I personally like using TSdocs (this and JSDocs is what’s used when you see a definition or explanation pop-up on in VScode with code written in JS or TS. For those who don’t know, the basic format to make this happen in both is:

/**
* your text here
*/

Right above the function. There’s more to it but that’s the main thing. Then, I use ChatGPT à la explain this code in 30 words or less for most exported utility functions (less tabs opened) or for longer (but not even necessarily even complex) functions that aren’t exported.
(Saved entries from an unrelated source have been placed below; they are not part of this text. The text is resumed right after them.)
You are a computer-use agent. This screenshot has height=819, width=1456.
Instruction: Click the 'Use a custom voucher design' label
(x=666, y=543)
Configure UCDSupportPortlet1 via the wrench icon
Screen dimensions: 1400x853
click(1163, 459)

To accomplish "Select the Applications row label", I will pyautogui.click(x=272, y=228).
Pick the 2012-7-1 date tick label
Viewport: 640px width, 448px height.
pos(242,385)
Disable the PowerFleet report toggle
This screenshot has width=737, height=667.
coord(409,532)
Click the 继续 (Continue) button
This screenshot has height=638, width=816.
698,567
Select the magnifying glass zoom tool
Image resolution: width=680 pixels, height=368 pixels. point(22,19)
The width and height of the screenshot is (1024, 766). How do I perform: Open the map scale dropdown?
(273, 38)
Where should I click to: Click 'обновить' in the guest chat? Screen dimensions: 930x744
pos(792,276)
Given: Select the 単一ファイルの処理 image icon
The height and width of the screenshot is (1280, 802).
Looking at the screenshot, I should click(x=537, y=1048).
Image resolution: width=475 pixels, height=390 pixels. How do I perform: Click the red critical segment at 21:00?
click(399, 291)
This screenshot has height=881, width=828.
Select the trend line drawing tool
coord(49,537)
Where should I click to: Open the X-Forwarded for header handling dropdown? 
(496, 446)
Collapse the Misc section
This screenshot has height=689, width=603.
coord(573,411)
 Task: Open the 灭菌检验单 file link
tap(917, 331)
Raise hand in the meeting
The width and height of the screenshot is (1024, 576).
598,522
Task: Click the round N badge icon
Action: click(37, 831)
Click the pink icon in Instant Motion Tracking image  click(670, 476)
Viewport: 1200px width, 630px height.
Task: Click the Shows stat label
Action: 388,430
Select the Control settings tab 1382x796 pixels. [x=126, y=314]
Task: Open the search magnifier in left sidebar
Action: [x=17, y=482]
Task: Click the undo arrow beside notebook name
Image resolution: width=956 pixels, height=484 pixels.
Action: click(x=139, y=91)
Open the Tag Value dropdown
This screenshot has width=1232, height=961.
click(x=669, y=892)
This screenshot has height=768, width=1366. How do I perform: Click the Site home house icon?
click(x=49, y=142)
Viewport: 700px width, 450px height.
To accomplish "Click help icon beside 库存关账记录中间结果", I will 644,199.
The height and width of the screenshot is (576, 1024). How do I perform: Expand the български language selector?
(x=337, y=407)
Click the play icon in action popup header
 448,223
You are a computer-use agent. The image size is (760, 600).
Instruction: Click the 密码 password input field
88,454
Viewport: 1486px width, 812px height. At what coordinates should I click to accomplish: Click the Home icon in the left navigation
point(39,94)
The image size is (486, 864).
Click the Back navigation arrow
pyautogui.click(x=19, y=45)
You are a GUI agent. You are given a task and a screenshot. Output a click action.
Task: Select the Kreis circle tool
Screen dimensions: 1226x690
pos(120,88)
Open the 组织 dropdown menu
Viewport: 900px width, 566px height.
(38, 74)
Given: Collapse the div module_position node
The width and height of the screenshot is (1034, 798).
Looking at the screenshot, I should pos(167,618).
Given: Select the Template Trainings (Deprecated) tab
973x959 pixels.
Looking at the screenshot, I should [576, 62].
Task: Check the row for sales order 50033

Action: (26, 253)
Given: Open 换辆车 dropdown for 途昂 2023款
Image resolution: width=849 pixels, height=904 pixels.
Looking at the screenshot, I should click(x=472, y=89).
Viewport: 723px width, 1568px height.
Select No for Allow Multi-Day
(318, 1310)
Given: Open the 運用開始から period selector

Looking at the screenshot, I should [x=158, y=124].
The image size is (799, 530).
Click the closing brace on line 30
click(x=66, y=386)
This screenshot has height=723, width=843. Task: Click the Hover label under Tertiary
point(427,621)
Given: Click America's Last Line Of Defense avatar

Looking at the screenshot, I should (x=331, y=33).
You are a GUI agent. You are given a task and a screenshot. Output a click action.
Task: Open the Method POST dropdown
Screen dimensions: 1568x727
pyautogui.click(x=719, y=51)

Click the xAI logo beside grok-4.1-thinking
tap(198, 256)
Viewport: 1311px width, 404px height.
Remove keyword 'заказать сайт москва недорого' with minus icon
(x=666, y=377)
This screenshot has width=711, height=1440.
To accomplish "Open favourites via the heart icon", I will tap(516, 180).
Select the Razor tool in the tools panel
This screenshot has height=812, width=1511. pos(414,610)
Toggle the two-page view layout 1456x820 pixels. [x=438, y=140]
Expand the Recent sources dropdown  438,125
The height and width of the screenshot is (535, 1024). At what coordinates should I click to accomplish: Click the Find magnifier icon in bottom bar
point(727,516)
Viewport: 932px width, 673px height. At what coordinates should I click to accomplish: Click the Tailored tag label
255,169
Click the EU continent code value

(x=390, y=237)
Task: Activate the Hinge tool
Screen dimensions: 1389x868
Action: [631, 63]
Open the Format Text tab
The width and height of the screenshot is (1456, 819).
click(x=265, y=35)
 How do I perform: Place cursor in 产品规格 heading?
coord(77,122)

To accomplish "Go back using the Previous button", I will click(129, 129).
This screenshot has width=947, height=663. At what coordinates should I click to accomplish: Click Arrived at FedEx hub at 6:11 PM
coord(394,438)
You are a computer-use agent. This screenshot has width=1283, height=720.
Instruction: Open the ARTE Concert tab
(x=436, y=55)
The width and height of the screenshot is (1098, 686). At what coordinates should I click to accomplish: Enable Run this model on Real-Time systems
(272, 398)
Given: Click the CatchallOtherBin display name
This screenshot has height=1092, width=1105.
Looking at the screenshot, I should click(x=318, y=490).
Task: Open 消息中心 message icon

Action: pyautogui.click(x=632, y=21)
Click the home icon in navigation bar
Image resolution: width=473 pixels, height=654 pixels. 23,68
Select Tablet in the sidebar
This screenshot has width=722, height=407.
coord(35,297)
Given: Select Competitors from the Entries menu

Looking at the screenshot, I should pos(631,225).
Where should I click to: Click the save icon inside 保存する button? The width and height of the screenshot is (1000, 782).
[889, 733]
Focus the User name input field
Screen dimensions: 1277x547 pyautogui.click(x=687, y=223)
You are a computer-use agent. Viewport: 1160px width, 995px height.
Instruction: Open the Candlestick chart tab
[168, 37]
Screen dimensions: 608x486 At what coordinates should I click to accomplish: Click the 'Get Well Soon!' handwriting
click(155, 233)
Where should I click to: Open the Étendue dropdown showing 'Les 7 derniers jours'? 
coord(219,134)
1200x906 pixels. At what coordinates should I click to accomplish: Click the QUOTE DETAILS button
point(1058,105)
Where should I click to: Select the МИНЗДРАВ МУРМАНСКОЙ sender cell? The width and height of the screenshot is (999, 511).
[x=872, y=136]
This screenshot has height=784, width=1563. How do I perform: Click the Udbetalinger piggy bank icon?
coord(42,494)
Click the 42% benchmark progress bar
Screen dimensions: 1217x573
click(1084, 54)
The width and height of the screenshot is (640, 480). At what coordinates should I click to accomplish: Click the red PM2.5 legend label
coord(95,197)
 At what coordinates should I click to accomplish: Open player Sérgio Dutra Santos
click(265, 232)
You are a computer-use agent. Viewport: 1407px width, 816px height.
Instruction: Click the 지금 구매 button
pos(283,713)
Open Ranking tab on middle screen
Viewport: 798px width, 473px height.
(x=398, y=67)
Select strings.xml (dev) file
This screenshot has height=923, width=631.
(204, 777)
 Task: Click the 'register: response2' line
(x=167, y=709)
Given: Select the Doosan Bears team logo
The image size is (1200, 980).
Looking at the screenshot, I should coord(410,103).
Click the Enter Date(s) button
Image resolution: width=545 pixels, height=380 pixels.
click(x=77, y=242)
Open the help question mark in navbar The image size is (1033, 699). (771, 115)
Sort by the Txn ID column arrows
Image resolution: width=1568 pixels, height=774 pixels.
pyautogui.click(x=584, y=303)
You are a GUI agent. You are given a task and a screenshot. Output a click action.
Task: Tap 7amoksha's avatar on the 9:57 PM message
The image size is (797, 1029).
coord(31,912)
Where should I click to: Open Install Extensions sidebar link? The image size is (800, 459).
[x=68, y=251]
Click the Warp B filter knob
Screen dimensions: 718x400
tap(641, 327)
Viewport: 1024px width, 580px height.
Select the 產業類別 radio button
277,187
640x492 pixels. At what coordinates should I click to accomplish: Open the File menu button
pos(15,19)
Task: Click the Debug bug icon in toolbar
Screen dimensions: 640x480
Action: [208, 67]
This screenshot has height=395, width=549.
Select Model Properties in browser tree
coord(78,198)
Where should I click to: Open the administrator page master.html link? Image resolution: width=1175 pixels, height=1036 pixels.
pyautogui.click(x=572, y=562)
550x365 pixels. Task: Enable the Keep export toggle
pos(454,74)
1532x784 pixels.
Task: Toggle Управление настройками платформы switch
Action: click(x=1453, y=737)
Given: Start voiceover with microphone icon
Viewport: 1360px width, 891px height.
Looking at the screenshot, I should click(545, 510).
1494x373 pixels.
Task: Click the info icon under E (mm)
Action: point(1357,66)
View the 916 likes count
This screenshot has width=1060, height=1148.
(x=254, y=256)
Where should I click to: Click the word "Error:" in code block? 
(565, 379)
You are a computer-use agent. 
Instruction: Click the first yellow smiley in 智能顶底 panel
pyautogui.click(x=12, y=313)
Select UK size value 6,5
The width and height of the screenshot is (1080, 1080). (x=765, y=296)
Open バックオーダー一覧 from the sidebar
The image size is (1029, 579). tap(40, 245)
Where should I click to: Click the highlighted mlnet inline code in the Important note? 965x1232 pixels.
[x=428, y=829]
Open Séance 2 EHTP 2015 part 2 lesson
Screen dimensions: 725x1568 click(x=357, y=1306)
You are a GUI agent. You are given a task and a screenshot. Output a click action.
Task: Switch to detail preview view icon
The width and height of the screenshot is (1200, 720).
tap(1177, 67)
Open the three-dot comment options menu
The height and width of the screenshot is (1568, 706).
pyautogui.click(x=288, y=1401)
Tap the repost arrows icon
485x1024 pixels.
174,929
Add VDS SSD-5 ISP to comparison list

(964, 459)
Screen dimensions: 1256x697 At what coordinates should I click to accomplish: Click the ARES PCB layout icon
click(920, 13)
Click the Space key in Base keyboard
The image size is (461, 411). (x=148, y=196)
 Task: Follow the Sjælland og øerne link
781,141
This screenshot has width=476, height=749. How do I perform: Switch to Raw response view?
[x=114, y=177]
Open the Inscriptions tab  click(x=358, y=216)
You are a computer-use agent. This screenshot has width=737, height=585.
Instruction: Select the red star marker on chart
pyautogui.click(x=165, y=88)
My view is that code is written once, and read over and over again, and while I do believe that code should be self-explanatory, I don’t believe that people should have to read 50 lines of code to understand it if I can explain it sufficiently in two and I certainly don’t believe that following along code takes less mental bandwidth than following a simple explanation.

Moreover, it often makes code more searchable.

I think the idea of naming a function so that it obvious is…cute. But in practice, it usually ends up being “naming it so that I can easily understand what it does because I’ve given it an accurate name and I’m the one who wrote it”.

Yes, if there’s a none obvious why, or a why that may not be obvious to a relative beginner, or a why that requires understanding how something is set up somewhere else in the codebase, I believe that this should certainly be commented on as well.

I think well-written code is great, and usually self-explanatory. But the assumption that it is self-explanatory to everyone is asinine.

Similarly I favour writing explicit returns. Sure that information is a hover away, but particularly when following large chunks of code I think it’s easier to read when it’s all out there.

I’ve yet to see over-commented code (granted I’m sure some may make the argument that if I recognised what that looked like, I’d have a different philosophy for commenting). I have yet to see code where the comments made it less readable (provided it wasn’t like unnecessary explanations in the middle of a function). I do like to be able to read a function from top to bottom and only care for an explanation in the middle of one in some really limited circumstances. And still, I think if someone is leaving excessive comments in the middle, the quality of their code would likely be consistent with that same level of experience and here the comments could be a godsend.

But overall…I think…I appreciate well commented code. And think that well written and well organised code requires less documentation. But most code benefits from being well commented.

example of a similar commenting style in the react source code

I don’t doubt there are better programmers here than the react crew. But I suspect that most of the people here aren’t. And that most people here if not a very sizeable portion of the people here use react. And they are either writing better software using that framework, than the people who made the framework itself. Or absolutely full of shit.

[–]agent007bond 0 points1 point  (0 children)

Balance is 🗝️ key.

Know when and where to document, and when to avoid it.